Es cierto, los argentinos no inventamos la carne asada, pero hicimos de este plato una costumbre que nos identifica y la llevamos a otro nivel. La mezclamos, la modernizamos y la llevamos como estandarte por todo el mundo.
El asado es la comida nacional Argentina.

Ahora bien, ¿cómo comenzó la historia?

Una de las historias dice que alrededor de 1556 Juan de Salazar y Espinosa junto a  los hermanos Goes trajeron desde Brasil a Asunción, que en ese entonces era parte del Virreinato del Río de la Plata, un toro y siete vacas.


Libres, las vacas empezaron a reproducirse y a vagar por la Pampa. Era ganado cimarrón, no era propiedad de nadie, por lo que cualquiera podía tomar una vaca. La única condición era no pasarse de las doce mil cabezas.

Al principio la caza se daba por medio de vaquerías, expediciones gauchas donde incursionaban entre 10 y 15 hombres. El objetivo era obtener el cuero de la vaca, primera industria argentina. Casi todo el animal se desperdiciaba y aquellos que cazaban para alimentarse solo consumían la lengua y los caracúes.
Todo buen gaucho iba siempre acompañado de su cuchillo, que utilizaba tanto para comer, como para cazar y cortar ramas que luego tallaba con el mismo. El cuchillo más utilizado era el facón, de unos treinta centímetros de largo iba siempre atado a la cintura.

Con el tiempo, y adoptando costumbres criollas, el gaucho comienza a comer la carne asada. Con el facón realizaban un hoyo en el suelo donde encendían una fogata con ramas y allí asaban la carne, la cual quedaba cocida por fuera y media cruda por dentro, que luego comían parados, en cuclillas o dentro de un cráneo de vaca.

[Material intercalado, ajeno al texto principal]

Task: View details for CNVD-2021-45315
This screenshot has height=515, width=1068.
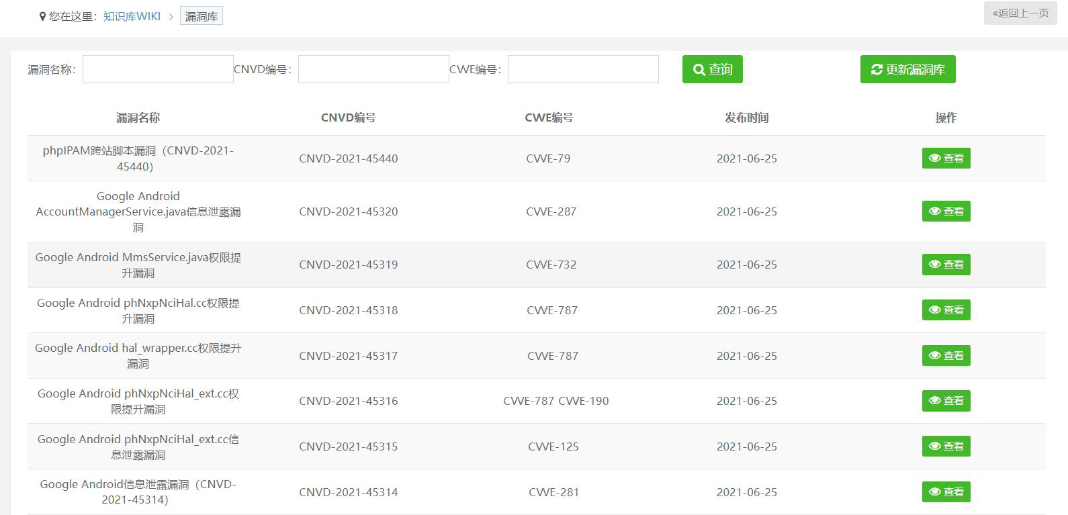Action: click(946, 447)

Se calcula que en el Siglo XVIII habría en la Pampa unas 40 millones de cabezas de ganado y a comienzo del Siglo XIX, fueron los peones quienes comenzaron con la tradición de la carne asada. Utilizaban estacas que servían como sostén para las reses desentrañadas, dando origen al asado con cuero.

De los jesuitas a Darwin y el asado.

En Manual del Asador Argentino, de Raúl Mirad, se cuentan las impresiones de un jesuita italiano que anduvo por las pampas a comienzos de los 1700. Allí el misionero se impresiona por los gauchos y su destreza para faenar la carne, colocarla en palos que clavaban en el suelo, inclinados sobre una fogata bajo las estrellas. Esa misma imagen impresionó a Charles Darwin, quien llegó a tierras argentinas en 1832 y que un año después ya se sentía parte de la pampa, como escribía a su hermana en una carta citada por La Nación: “Me he convertido en todo un gaucho, tomo mi mate y fumo mi cigarro y después me acuesto cómodo, con los cielos como toldo, como si estuviera en una cama de pluma. Es una vida tan sana, todo el día encima del caballo, comiendo nada más que carne y durmiendo en medio de un viento fresco…”.

El crecimiento de la industria ganadera

Las disputas por la riqueza vacuna llevaron a la demarcación de la propiedad de la tierra y el ganado y a las fronteras entre la sociedad colonial y los aborígenes.

A finales del siglo XVIII, la implantación de la industria del saladero impulsó la exportación de carnes, cueros y lanas; y la estancia heredera de las antiguas vaquerías se transformó en la base del desarrollo económico de la región.

En el siglo XIX comenzó la introducción de razas extranjeras para la cruza y mejora de nuestros bovinos, como la Aberdeen Angus, de origen escocés, la Shorthorn, originaria de Inglaterra y la Holando Argentina originaria de Holanda que por sus aptitudes se trata de la raza lechera de la Argentina por excelencia.

Los principales compradores de carne eran ingleses y buscaban maximizar la relación calidad-precio, por eso preferían los cortes con más carne y menos hueso y grasa, por lo que la parte más huesuda, los costillares no les resultaba atractiva. El criollo, maestro asador tomó los desechados costillares y los asó, dándole así la fama a este delicioso y novedoso corte surgiendo así el popular asado de costilla o asado de tira.

Luego el tiempo, o la evolución, se llevó los palos para traer la parrilla. Porque aunque aún en algunas zonas del país se siguen usando tal como en los 1700, especialmente para afanes turísticos, la parrilla se ha vuelto la norma del asado argentino. Esto no quiere decir que los argentinos de hoy tengan más prisa que los de antes en lo que a asar un trozo de carne se refiere.